ISTAT: TASSO DI DISOCCUPAZIONE PEGGIORE DAL 1995

Più che una fotografia dell'Italia, uno scenario di guerra. È questa l'immagine desolante che fornisce l'Istat nel suo Rapporto annuale 2009: sempre più disoccupazione, povertà, precari, anziani, ignoranza; sempre meno giovani e donne inserite nel mondo del lavoro, sempre meno potere d'acquisto per le famiglie, sempre meno bambini e laureati.
Nel 2009 si è registrato il peggior calo dell'occupazione dal 1995. Gli occupati, spiega l'Istat nel Rapporto 2009, si sono ridotti di 380 mila unità (-1,6%), «con cali sostenuti nel corso dell'intero 2009 e in peggioramento negli ultimi sei mesi».
Qui di seguito alcuni dei punti indicati dall'Istat:

DISOCCUPAZIONE GIOVANILE 2009 TRIPLA RISPETTO A TOTALE Il mondo giovanile in Italia resta il più penalizzato dal punto di vista del lavoro. Lo scorso anno, riferisce l'Istituto di statistica, «il tasso di disoccupazione giovanile in Italia (25,4%) è più del triplo di quello totale (7,8%) e più elevato di quello europeo (19,8%). Il tasso di occupazione è sceso in un solo anno al 44% (dal 47,7% del 2008). Come nel 2008, il tasso di disoccupazione italiano è inferiore a quello dell'Ue (7,8 contro 8,9%), ma spiega l'Istat, «si associa tuttavia a un tasso di inattività più alto e in crescita (37,6 contro 28,9%). Le differenze di genere continuano a essere elevate (uomini: 6,8%; donne: 9,3%). Per il secondo anno consecutivo aumentano i disoccupati (15%, pari a 253 mila unità), che giungono a quasi due milioni e risultano ancora in crescita nei primi tre mesi del 2010. La crescita della disoccupazione riguarda soprattutto il Nord (37%) e il Centro (18,9%), mentre è limitata nel Mezzogiorno (1,4%), sebbene circa metà delle persone in cerca di occupazione risieda proprio nelle regioni meridionali». Quasi il 90% dell'aumento di disoccupati nel 2009, sottolinea l'Istat, è dovuto a persone che hanno perso il posto di lavoro e gli ex occupati rappresentano nel complesso metà dell'intera platea dei disoccupati.

GIOVANI E PRECARI,300MILA OCCUPATI IN MENOTra i giovani che hanno perso il lavoro, a risentirne di più sono quelli che vivono ancora in famiglia e sono impegnati in lavori precari e con bassi profili professionali. «L'impatto della fase ciclica negativa - sottolinea l'Istat - ha avuto un forte impatto sulla popolazione giovanile determinando una significativa flessione degli occupati 18-29enni (300 mila in meno rispetto al 2008, il 79 per cento del calo complessivo dell'occupazione). Una parte significativa di questa caduta riguarda il lavoro atipico (-110 mila unità). Si è inoltre creato un allargamento dell'area dei giovani non impegnati né in un lavoro né in un percorso di studi (142mila).

### DATI ESTRATTI

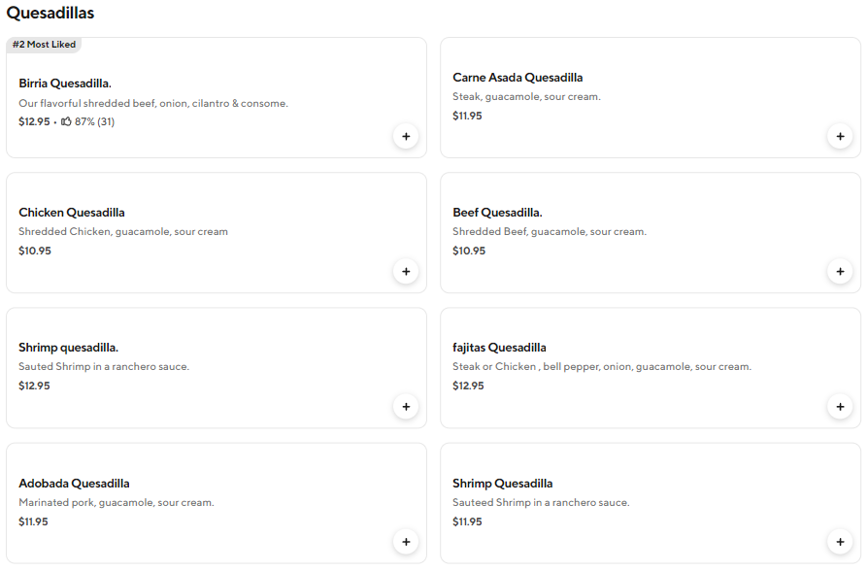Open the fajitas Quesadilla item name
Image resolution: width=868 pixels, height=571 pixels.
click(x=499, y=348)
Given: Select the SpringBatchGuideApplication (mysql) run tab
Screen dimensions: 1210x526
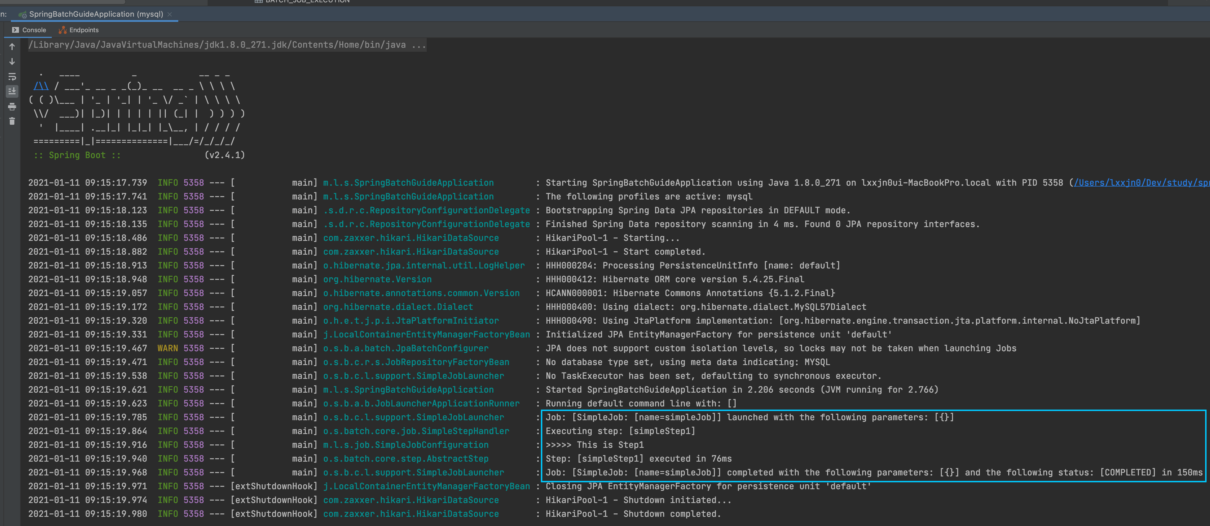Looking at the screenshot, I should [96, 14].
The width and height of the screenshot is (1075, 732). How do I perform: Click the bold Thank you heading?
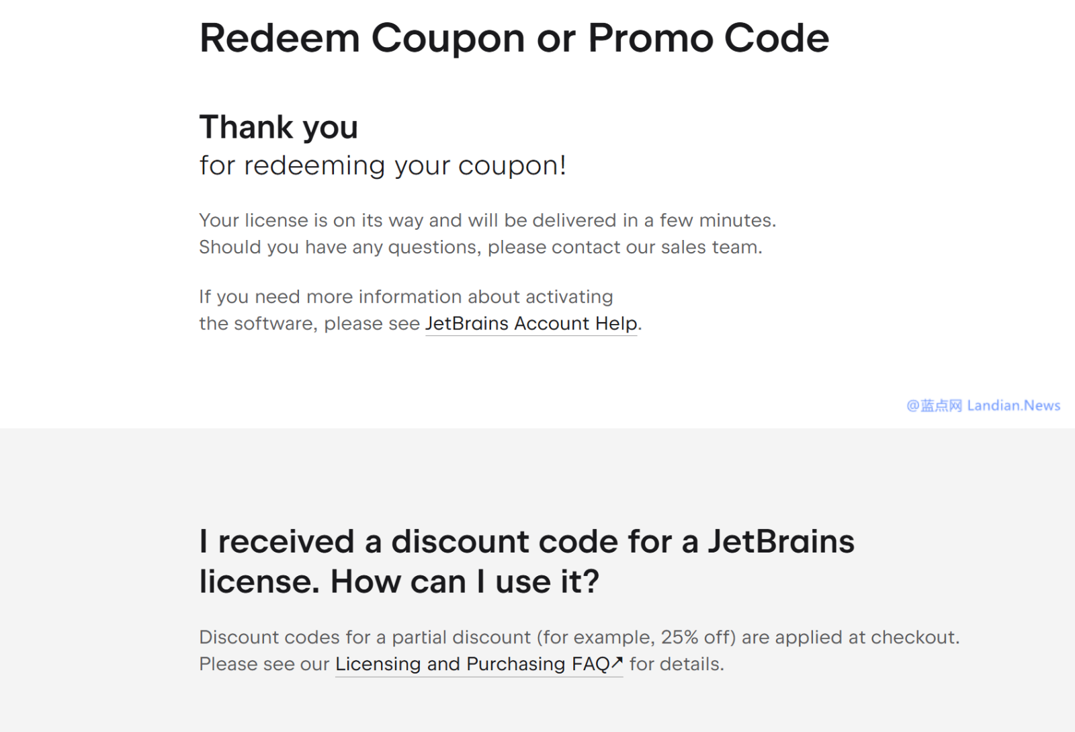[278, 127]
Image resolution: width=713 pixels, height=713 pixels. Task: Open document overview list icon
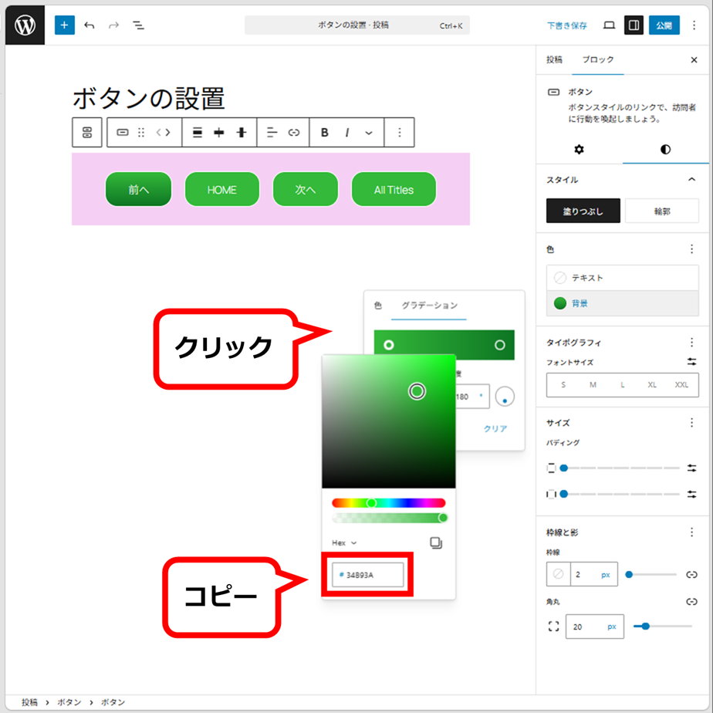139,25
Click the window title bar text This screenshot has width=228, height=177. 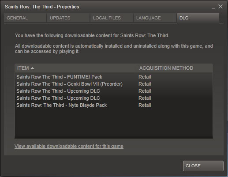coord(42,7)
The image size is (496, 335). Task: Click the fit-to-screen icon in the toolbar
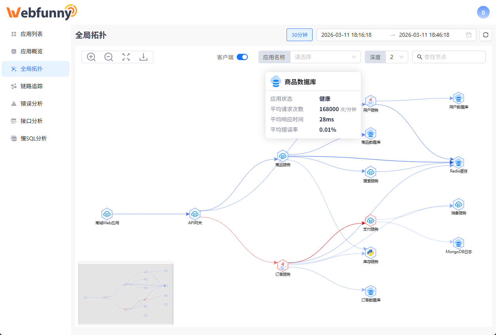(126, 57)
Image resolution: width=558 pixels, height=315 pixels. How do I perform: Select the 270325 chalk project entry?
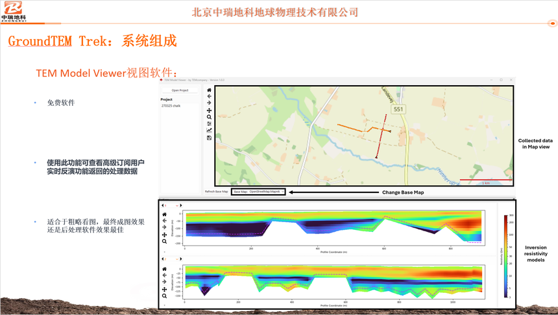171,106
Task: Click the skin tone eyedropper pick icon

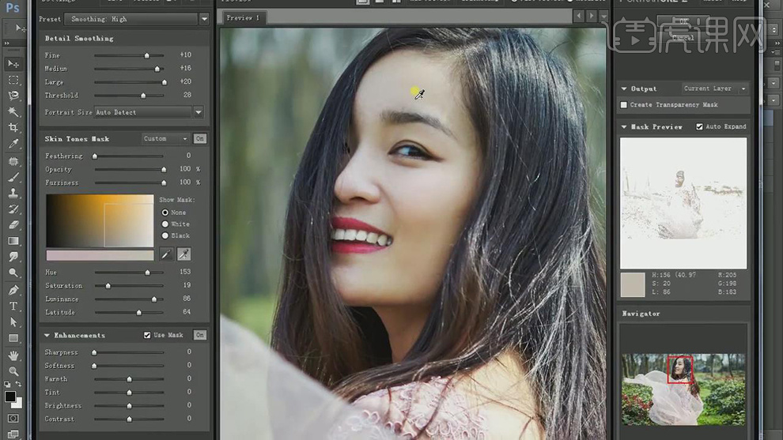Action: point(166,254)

### OBIETTIVO DEL COMPITO
Secondo la selezione, qual era nel 2009 il tasso di disoccupazione giovanile in Italia?

### RISPOSTA SCRITTA
Era del 25,4%.